STF começa a julgar ações que questionam decisão do CNJ de acabar com manicômios judiciários
Opositores dizem que ações retiram direito de pessoas que necessitam de internamento; Conselho argumenta que SUS e Caps podem suprir esta necessidade
O Supremo Tribunal Federal (STF) começa a julgar nesta quinta-feira (10) a validade de uma resolução do Conselho Nacional de Justiça (CNJ) que determinou o fechamento de manicômios judiciários — estabelecimentos que abrigam pessoas que cometeram crimes e têm transtorno mental.
Segundo matéria da Folha de São Paulo, a norma afirma que pessoas consideradas inimputáveis pela Justiça —quando o réu não pode responder por seus atos— devem ser transferidas para atendimento nos Centros de Atenção Psicossocial (Caps) do Sistema Único de Saúde (SUS). Quatro entidades entraram com ações no STF questionando a diretriz: os partidos Podemos e União Brasil, as associações Brasileira de Psiquiatria e a Nacional dos Membros do Ministério Público. Todos os processos são de relatoria do ministro Edson Fachin.
Para os autores das ações, a resolução tira o direito de pessoas que necessitam de internamento em estabelecimentos médicos psiquiátricos do direito de restaurar sua saúde mental. Além disso, eles argumentam que o CNJ teria extrapolado suas atribuições ao editar a norma e alterar a aplicação de regras previstas no Código Penal. O texto cita, por exemplo, a previsão de medida de segurança de internação e a exigência de perícia médica psiquiátrica para avaliação, algo que poderia ser feito apenas por meio de lei federal.
Em complemento, eles apresentaram ainda uma nota de entidades médicas afirmando que a norma possibilitaria a soltura de pessoas sem condições de conviver em sociedade, o que representaria violação do direito à segurança pública e argumentam também que o fim dos estabelecimentos manicomiais atingiria direitos fundamentais das pessoas presas e submetidas a medidas de segurança, contrariando os parâmetros estabelecidos pela Convenção Internacional sobre os Direitos das Pessoas com Deficiência.
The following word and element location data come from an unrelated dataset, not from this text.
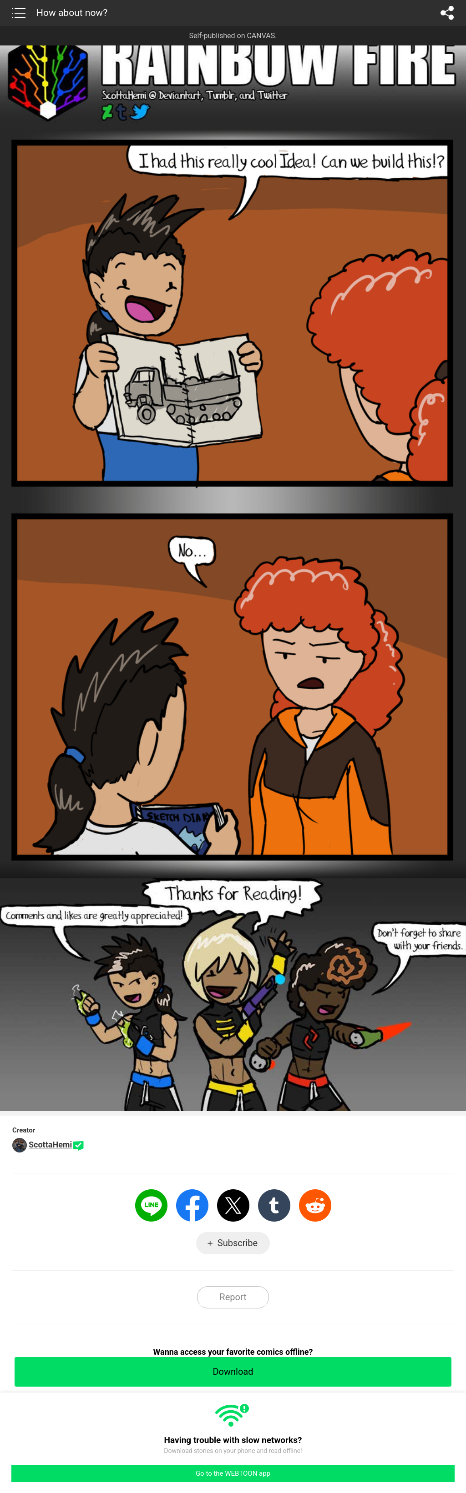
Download (233, 1371)
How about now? (71, 12)
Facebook (192, 1205)
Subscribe (238, 1242)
As ações ainda alegam que o número de Caps, unidades e profissionais especializados em saúde mental disponíveis para atendimento seria insuficiente para a demanda atual de pacientes, situação que seria agravada com a implementação da resolução. Gestores públicos estaduais e municipais já chegaram a afirmar que o SUS carece de estrutura adequada para receber estas pessoas por causa de restrições orçamentárias.
O vice-presidente do Conasems (Conselho Nacional de Secretarias Municipais de Saúde), Geraldo Reple Sobrinho, aponta também a falta de familiares dispostos a acolher as pessoas que saem dessas unidades e que devem ser encaminhadas aos serviços residenciais terapêuticos.
Sobrinho dá como exemplo o caso de São Bernardo do Campo (SP), onde ele atua como secretário municipal de Saúde, em que o custo de uma residência terapêutica para oito pessoas é de R$ 75 mil por mês e que muitas poderiam ser encaminhadas para moradias ou abrigos, sem precisar de toda essa estrutura, que demanda médicos e equipes 24 horas.
Ele acrescenta que o órgão tem dialogado com o CNJ para flexibilizar a resolução e que também há casos de pessoas que deveriam estar em presídios, pois representam riscos para a sociedade. O CNJ, por sua vez, sustenta que a resolução é direcionada ao Poder Judiciário e regulamenta disposições já previstas pela Lei Antimanicomial, de 2001 e pela convenção para pessoas com deficiência.
O Conselho argumenta ainda que o objetivo da norma é proteger o direito fundamental à saúde das pessoas com transtorno mental ou qualquer forma de deficiência psicossocial no âmbito do processo penal e da execução da medida de segurança e que um estudo realizado por eles mostrou que a maioria das pessoas internadas em manicômios judiciários possuem o perfil de homens pardos e pretos com diagnóstico de esquizofrenia e envolvidos em crimes de homicídio.
Desde fevereiro do ano passado, o CNJ tenta desativar essas instituições e encaminhar 2.276 internos para tratamento pelo SUS. Os tribunais terão até 29 de novembro deste ano para pedir a prorrogação dos prazos para implementação da resolução. A estrutura da Rede de Atenção Psicossocial (Raps) é composta por diferentes serviços de atenção à saúde mental e hospitais gerais com leitos psiquiátricos.